### TASK ITEM:
For each record below, give an exact transcription.

[Collected data]
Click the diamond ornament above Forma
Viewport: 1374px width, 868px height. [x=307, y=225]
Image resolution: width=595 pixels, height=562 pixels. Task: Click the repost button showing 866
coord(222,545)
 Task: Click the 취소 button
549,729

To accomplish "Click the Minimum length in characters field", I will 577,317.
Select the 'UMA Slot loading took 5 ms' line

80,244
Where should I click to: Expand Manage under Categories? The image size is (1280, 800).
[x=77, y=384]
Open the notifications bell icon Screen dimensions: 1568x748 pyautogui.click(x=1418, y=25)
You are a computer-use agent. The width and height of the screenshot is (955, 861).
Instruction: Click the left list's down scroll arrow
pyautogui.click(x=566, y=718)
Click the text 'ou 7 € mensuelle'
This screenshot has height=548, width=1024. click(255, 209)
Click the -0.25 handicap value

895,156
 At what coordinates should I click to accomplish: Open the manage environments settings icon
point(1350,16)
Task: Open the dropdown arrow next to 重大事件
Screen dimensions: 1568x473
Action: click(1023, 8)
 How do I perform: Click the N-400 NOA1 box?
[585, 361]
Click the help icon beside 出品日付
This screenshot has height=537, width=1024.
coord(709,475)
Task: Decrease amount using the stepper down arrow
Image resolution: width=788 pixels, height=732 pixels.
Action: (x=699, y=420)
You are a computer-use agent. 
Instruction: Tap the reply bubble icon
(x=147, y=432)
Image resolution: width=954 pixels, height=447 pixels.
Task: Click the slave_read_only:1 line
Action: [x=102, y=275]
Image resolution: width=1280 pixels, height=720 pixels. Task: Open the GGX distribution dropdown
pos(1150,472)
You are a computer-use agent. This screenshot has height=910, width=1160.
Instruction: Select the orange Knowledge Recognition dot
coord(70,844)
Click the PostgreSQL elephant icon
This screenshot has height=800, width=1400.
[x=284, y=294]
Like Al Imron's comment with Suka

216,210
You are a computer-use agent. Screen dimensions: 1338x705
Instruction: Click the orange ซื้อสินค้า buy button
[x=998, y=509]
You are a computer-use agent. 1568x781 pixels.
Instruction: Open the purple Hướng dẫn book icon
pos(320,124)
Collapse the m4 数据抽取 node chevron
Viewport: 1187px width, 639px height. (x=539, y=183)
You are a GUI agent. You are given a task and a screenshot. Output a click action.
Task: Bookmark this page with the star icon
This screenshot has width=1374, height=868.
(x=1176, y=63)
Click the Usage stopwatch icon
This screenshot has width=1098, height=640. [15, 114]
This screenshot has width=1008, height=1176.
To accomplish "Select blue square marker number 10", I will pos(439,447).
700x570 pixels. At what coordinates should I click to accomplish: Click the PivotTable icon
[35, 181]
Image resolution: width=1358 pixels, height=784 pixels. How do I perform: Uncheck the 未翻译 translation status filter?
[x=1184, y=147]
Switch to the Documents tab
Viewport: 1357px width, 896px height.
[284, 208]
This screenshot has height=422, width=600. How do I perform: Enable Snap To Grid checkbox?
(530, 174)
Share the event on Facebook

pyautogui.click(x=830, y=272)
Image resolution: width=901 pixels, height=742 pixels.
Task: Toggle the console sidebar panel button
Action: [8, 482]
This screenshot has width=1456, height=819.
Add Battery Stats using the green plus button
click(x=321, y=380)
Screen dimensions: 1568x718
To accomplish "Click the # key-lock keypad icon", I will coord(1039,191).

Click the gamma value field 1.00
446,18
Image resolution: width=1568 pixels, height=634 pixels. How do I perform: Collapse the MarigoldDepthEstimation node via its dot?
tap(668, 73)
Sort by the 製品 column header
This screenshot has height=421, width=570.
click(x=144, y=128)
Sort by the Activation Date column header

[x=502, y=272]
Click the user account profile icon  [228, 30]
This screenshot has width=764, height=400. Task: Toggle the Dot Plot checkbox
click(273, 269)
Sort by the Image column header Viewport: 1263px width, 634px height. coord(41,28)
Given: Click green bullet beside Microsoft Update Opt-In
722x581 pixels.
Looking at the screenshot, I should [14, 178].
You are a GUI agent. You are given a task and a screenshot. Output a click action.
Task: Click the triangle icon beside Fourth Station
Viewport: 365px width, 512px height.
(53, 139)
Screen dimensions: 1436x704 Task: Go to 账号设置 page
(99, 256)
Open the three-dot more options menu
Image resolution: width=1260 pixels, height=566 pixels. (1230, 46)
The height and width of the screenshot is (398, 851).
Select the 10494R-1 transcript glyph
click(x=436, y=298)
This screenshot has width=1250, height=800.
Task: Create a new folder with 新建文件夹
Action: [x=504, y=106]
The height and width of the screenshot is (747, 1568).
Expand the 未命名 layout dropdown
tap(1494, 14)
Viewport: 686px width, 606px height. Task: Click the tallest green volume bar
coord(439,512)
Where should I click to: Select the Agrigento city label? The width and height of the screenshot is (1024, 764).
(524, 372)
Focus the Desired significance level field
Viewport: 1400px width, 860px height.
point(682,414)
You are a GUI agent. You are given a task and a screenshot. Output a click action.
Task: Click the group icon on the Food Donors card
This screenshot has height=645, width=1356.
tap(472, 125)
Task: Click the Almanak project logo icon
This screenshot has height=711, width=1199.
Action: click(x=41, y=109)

### EXERCISE RESPONSE:
Click the diamond ornament above Forma
Viewport: 1374px width, 868px height. [x=307, y=225]
Image resolution: width=595 pixels, height=562 pixels. Task: Click the repost button showing 866
coord(222,545)
 Task: Click the 취소 button
549,729

To accomplish "Click the Minimum length in characters field", I will 577,317.
Select the 'UMA Slot loading took 5 ms' line

80,244
Where should I click to: Expand Manage under Categories? The image size is (1280, 800).
[x=77, y=384]
Open the notifications bell icon Screen dimensions: 1568x748 pyautogui.click(x=1418, y=25)
You are a computer-use agent. The width and height of the screenshot is (955, 861).
Instruction: Click the left list's down scroll arrow
pyautogui.click(x=566, y=718)
Click the text 'ou 7 € mensuelle'
This screenshot has height=548, width=1024. click(255, 209)
Click the -0.25 handicap value

895,156
 At what coordinates should I click to accomplish: Open the manage environments settings icon
point(1350,16)
Task: Open the dropdown arrow next to 重大事件
Screen dimensions: 1568x473
Action: click(1023, 8)
 How do I perform: Click the N-400 NOA1 box?
[585, 361]
Click the help icon beside 出品日付
This screenshot has height=537, width=1024.
coord(709,475)
Task: Decrease amount using the stepper down arrow
Image resolution: width=788 pixels, height=732 pixels.
Action: (x=699, y=420)
You are a computer-use agent. 
Instruction: Tap the reply bubble icon
(x=147, y=432)
Image resolution: width=954 pixels, height=447 pixels.
Task: Click the slave_read_only:1 line
Action: [x=102, y=275]
Image resolution: width=1280 pixels, height=720 pixels. Task: Open the GGX distribution dropdown
pos(1150,472)
You are a computer-use agent. This screenshot has height=910, width=1160.
Instruction: Select the orange Knowledge Recognition dot
coord(70,844)
Click the PostgreSQL elephant icon
This screenshot has height=800, width=1400.
[x=284, y=294]
Like Al Imron's comment with Suka

216,210
You are a computer-use agent. Screen dimensions: 1338x705
Instruction: Click the orange ซื้อสินค้า buy button
[x=998, y=509]
You are a computer-use agent. 1568x781 pixels.
Instruction: Open the purple Hướng dẫn book icon
pos(320,124)
Collapse the m4 数据抽取 node chevron
Viewport: 1187px width, 639px height. (x=539, y=183)
You are a GUI agent. You are given a task and a screenshot. Output a click action.
Task: Bookmark this page with the star icon
This screenshot has width=1374, height=868.
(x=1176, y=63)
Click the Usage stopwatch icon
This screenshot has width=1098, height=640. [15, 114]
This screenshot has width=1008, height=1176.
To accomplish "Select blue square marker number 10", I will pos(439,447).
700x570 pixels. At what coordinates should I click to accomplish: Click the PivotTable icon
[35, 181]
Image resolution: width=1358 pixels, height=784 pixels. How do I perform: Uncheck the 未翻译 translation status filter?
[x=1184, y=147]
Switch to the Documents tab
Viewport: 1357px width, 896px height.
[284, 208]
This screenshot has height=422, width=600. How do I perform: Enable Snap To Grid checkbox?
(530, 174)
Share the event on Facebook

pyautogui.click(x=830, y=272)
Image resolution: width=901 pixels, height=742 pixels.
Task: Toggle the console sidebar panel button
Action: [8, 482]
This screenshot has width=1456, height=819.
Add Battery Stats using the green plus button
click(x=321, y=380)
Screen dimensions: 1568x718
To accomplish "Click the # key-lock keypad icon", I will coord(1039,191).

Click the gamma value field 1.00
446,18
Image resolution: width=1568 pixels, height=634 pixels. How do I perform: Collapse the MarigoldDepthEstimation node via its dot?
tap(668, 73)
Sort by the 製品 column header
This screenshot has height=421, width=570.
click(x=144, y=128)
Sort by the Activation Date column header

[x=502, y=272]
Click the user account profile icon  [228, 30]
This screenshot has width=764, height=400. Task: Toggle the Dot Plot checkbox
click(273, 269)
Sort by the Image column header Viewport: 1263px width, 634px height. coord(41,28)
Given: Click green bullet beside Microsoft Update Opt-In
722x581 pixels.
Looking at the screenshot, I should [14, 178].
You are a GUI agent. You are given a task and a screenshot. Output a click action.
Task: Click the triangle icon beside Fourth Station
Viewport: 365px width, 512px height.
(53, 139)
Screen dimensions: 1436x704 Task: Go to 账号设置 page
(99, 256)
Open the three-dot more options menu
Image resolution: width=1260 pixels, height=566 pixels. (1230, 46)
The height and width of the screenshot is (398, 851).
Select the 10494R-1 transcript glyph
click(x=436, y=298)
This screenshot has width=1250, height=800.
Task: Create a new folder with 新建文件夹
Action: [x=504, y=106]
The height and width of the screenshot is (747, 1568).
Expand the 未命名 layout dropdown
tap(1494, 14)
Viewport: 686px width, 606px height. Task: Click the tallest green volume bar
coord(439,512)
Where should I click to: Select the Agrigento city label? The width and height of the screenshot is (1024, 764).
(524, 372)
Focus the Desired significance level field
Viewport: 1400px width, 860px height.
point(682,414)
You are a GUI agent. You are given a task and a screenshot. Output a click action.
Task: Click the group icon on the Food Donors card
This screenshot has height=645, width=1356.
tap(472, 125)
Task: Click the Almanak project logo icon
This screenshot has height=711, width=1199.
Action: click(x=41, y=109)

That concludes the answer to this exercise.